- [TASK DESCRIPTION] Exact repetition of the whole listing is what this exercise asks for.

- [RECORDS TO USE]
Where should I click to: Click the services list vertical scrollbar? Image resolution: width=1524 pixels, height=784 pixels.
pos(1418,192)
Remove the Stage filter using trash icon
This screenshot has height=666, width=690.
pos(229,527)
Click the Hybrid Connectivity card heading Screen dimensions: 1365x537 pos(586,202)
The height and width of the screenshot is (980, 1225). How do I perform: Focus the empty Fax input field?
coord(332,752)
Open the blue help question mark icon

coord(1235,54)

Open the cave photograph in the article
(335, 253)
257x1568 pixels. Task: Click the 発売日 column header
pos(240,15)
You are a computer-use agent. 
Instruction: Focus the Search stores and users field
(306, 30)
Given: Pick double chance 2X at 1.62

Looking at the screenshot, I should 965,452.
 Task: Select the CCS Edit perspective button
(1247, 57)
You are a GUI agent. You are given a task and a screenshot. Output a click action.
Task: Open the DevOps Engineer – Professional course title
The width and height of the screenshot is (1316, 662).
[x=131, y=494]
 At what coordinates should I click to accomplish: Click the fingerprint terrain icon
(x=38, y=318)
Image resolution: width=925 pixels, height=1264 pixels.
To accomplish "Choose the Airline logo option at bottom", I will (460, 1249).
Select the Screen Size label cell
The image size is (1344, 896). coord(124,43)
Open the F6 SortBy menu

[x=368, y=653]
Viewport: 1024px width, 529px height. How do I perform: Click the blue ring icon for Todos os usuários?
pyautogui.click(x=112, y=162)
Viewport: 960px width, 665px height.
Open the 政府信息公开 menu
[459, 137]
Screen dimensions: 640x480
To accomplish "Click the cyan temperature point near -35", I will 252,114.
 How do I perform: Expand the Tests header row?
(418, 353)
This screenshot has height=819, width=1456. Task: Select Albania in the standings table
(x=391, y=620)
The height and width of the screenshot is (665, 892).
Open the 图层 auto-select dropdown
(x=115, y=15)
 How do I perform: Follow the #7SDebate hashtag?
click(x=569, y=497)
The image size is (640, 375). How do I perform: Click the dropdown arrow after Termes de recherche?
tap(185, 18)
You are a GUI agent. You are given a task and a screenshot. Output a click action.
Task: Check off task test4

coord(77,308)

- [RESPONSE]
Where should I click to: Click the services list vertical scrollbar? Image resolution: width=1524 pixels, height=784 pixels.
pos(1418,192)
Remove the Stage filter using trash icon
This screenshot has height=666, width=690.
pos(229,527)
Click the Hybrid Connectivity card heading Screen dimensions: 1365x537 pos(586,202)
The height and width of the screenshot is (980, 1225). How do I perform: Focus the empty Fax input field?
coord(332,752)
Open the blue help question mark icon

coord(1235,54)

Open the cave photograph in the article
(335, 253)
257x1568 pixels. Task: Click the 発売日 column header
pos(240,15)
You are a computer-use agent. 
Instruction: Focus the Search stores and users field
(306, 30)
Given: Pick double chance 2X at 1.62

Looking at the screenshot, I should 965,452.
 Task: Select the CCS Edit perspective button
(1247, 57)
You are a GUI agent. You are given a task and a screenshot. Output a click action.
Task: Open the DevOps Engineer – Professional course title
The width and height of the screenshot is (1316, 662).
[x=131, y=494]
 At what coordinates should I click to accomplish: Click the fingerprint terrain icon
(x=38, y=318)
Image resolution: width=925 pixels, height=1264 pixels.
To accomplish "Choose the Airline logo option at bottom", I will (460, 1249).
Select the Screen Size label cell
The image size is (1344, 896). coord(124,43)
Open the F6 SortBy menu

[x=368, y=653]
Viewport: 1024px width, 529px height. How do I perform: Click the blue ring icon for Todos os usuários?
pyautogui.click(x=112, y=162)
Viewport: 960px width, 665px height.
Open the 政府信息公开 menu
[459, 137]
Screen dimensions: 640x480
To accomplish "Click the cyan temperature point near -35", I will 252,114.
 How do I perform: Expand the Tests header row?
(418, 353)
This screenshot has height=819, width=1456. Task: Select Albania in the standings table
(x=391, y=620)
The height and width of the screenshot is (665, 892).
Open the 图层 auto-select dropdown
(x=115, y=15)
 How do I perform: Follow the #7SDebate hashtag?
click(x=569, y=497)
The image size is (640, 375). How do I perform: Click the dropdown arrow after Termes de recherche?
tap(185, 18)
You are a GUI agent. You are given a task and a screenshot. Output a click action.
Task: Check off task test4

coord(77,308)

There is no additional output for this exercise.